Start of Records provided
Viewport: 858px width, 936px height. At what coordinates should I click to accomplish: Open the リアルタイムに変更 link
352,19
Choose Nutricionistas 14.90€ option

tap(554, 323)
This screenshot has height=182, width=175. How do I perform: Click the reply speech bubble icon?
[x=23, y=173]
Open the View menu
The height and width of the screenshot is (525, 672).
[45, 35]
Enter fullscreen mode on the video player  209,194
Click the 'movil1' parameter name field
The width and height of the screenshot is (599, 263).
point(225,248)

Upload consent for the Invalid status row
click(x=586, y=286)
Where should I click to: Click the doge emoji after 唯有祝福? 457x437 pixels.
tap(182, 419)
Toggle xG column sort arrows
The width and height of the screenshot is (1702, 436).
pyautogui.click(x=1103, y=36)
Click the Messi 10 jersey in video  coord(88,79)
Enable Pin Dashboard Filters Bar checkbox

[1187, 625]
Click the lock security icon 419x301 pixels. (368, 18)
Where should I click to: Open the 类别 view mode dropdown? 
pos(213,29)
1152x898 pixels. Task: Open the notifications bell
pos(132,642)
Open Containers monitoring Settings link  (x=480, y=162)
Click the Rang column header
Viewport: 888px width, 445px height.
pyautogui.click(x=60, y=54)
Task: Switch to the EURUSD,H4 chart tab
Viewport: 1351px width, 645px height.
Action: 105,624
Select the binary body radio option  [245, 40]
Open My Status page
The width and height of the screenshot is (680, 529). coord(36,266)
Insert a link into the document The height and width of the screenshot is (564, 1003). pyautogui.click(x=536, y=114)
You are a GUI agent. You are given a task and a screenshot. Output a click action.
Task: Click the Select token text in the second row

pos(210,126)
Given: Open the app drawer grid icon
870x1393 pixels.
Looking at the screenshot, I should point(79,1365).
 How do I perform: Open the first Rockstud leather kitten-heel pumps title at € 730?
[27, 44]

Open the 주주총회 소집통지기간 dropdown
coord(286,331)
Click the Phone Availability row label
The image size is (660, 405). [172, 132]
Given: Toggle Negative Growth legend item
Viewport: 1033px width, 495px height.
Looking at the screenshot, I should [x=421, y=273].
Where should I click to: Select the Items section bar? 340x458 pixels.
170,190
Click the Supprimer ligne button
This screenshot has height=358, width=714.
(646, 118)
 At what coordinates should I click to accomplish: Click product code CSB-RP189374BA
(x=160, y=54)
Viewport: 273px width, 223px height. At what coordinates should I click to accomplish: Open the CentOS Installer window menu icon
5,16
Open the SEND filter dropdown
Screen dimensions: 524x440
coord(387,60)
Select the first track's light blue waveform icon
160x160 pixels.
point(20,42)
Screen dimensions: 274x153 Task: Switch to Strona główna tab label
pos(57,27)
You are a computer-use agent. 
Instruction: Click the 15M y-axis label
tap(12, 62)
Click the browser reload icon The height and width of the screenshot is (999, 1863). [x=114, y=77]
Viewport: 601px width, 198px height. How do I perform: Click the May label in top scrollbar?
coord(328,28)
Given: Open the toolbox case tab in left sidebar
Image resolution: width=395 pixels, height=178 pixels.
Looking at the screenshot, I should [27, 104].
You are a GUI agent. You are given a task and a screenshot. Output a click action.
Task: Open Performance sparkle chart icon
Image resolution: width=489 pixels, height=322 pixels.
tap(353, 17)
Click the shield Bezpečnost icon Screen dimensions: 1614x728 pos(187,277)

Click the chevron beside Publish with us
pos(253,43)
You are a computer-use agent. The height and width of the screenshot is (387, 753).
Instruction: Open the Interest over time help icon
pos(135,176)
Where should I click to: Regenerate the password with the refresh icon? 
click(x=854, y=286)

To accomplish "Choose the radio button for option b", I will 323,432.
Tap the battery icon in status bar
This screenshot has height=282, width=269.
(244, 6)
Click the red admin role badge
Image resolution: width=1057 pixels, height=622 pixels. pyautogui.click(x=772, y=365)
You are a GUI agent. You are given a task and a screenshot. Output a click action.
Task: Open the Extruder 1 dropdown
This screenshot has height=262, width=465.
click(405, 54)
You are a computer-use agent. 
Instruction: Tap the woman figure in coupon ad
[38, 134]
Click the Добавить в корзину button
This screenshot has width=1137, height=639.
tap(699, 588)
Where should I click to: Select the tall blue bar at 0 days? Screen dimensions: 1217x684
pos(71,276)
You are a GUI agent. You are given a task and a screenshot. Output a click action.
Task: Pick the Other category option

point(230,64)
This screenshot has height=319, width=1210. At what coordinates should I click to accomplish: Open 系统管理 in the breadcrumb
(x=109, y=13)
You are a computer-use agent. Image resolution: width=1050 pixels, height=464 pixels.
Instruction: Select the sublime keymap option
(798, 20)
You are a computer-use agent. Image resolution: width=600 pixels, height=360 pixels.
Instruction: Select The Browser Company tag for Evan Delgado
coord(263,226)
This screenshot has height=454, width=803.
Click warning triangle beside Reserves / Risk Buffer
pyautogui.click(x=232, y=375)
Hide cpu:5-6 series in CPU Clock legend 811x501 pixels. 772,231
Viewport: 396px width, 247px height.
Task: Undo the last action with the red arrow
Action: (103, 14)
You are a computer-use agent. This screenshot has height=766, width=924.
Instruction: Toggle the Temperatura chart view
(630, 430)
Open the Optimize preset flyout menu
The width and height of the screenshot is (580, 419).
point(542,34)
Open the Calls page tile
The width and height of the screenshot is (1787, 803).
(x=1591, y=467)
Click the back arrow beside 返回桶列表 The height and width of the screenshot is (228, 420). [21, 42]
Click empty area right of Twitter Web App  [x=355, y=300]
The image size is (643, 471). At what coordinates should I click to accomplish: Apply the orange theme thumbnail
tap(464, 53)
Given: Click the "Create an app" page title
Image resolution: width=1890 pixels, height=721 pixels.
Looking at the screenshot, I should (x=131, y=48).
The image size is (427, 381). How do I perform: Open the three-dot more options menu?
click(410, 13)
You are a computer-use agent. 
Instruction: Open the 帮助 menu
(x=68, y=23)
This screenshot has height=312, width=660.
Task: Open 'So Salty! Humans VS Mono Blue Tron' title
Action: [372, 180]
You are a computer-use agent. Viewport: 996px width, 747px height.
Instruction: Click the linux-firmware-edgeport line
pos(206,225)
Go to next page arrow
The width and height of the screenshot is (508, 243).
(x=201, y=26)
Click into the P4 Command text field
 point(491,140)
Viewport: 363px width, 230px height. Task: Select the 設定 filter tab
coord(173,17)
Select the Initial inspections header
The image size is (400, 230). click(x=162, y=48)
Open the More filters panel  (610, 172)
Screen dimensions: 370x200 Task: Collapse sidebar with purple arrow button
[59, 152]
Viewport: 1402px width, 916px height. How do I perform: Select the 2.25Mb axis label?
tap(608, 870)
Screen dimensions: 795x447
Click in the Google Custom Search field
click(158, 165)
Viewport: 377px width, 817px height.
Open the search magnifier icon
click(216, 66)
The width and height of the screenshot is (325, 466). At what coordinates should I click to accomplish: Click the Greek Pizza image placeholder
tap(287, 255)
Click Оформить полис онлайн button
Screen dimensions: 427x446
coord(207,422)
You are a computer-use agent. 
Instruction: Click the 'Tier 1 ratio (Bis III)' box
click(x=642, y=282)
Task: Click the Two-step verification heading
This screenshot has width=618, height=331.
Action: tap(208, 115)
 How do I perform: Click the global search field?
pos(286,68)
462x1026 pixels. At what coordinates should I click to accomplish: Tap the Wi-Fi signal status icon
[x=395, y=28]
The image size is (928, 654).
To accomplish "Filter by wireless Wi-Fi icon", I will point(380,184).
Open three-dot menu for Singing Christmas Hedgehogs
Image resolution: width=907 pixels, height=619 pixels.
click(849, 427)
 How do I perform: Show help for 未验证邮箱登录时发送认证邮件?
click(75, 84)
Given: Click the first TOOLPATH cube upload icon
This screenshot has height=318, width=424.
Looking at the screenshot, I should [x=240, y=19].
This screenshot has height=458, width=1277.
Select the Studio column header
End of Records provided
> Assignment
Look through the entries above, find each line containing "radio", and copy it.

> Response to the task
Select the binary body radio option  [245, 40]
To accomplish "Choose the radio button for option b", I will 323,432.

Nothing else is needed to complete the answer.